Furthermore, custom user changes at any of these levels are almost never portable across applications, operating systems, or hardware devices. Every change is tied to the specific hacks developed in a particular little habitat.
Overall, a very disempowering and wasteful part of the computing stack.
Why do you want to put smart features into a keyboard if your PC is able to do that with around 0,0001% of cpu capacity? Smart keyboards would need special hardware and firmware updates, and this would make them more expensive.
Nobody is forced to use cryptic key combinations like the Emacs defaults. I use Emacs for about 30 years, and I figured out quickly how I can define my own keyboard mapping, even for function keys and other special keys. Emacs has always been more convenient to me than any other editor. The same counts for terminals. Keyboard macros or shell scripts are your friend if your desktop supports them.
If you know how to handle xmodmap then you can redefine even your whole keyboard which also affects every terminal.

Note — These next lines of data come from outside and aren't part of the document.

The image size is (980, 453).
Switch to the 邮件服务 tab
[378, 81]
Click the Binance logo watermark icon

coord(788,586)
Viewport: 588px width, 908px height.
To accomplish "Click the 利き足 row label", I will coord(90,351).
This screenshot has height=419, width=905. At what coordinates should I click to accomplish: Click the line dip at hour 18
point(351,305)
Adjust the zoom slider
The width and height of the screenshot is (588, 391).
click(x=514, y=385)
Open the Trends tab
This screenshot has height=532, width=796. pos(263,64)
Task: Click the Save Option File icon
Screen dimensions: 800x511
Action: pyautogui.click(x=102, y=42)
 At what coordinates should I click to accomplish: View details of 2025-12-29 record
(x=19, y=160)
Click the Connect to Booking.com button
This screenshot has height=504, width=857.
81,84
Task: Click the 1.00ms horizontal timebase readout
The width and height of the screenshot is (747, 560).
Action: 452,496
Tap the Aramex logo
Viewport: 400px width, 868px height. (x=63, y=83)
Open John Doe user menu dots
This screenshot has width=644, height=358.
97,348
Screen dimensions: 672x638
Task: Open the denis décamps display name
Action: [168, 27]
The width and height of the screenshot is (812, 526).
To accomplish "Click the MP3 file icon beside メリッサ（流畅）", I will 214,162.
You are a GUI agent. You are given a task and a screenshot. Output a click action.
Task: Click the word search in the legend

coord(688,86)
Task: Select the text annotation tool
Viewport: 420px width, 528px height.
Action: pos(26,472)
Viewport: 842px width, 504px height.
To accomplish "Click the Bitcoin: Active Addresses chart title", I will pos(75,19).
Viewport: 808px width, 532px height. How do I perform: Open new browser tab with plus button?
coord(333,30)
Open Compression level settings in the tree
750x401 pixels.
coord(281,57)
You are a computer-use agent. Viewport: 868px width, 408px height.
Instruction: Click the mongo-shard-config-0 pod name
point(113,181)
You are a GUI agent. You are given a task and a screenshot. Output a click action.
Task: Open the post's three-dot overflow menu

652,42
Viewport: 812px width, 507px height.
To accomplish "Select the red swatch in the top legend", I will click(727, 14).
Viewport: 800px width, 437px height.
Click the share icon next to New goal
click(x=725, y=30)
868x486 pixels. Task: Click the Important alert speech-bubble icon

For instance I remapped the "/" key with xmodmap so that I don't have to use the shift key anymore, in any terminal. However I don't know if xmodmap is able to handle multiple key strokes. If not then this would be a nice to have feature for a coming release.
In my opinion terminals are still one of the most productive features of a computer. Usually we don't use multiple different terminals at the same time. Usually we have one favorite terminal, and that's why custom keyboard macros and mappings are (or should be) sufficient.
I think you actually don't want a smart keyboard. You want an intermediate layer that translates your special key mapping into control sequences of arbitrary terminals, don't you?
> I think you actually don't want a smart keyboard. You want an intermediate layer that translates your special key mapping into control sequences of arbitrary terminals, don't you?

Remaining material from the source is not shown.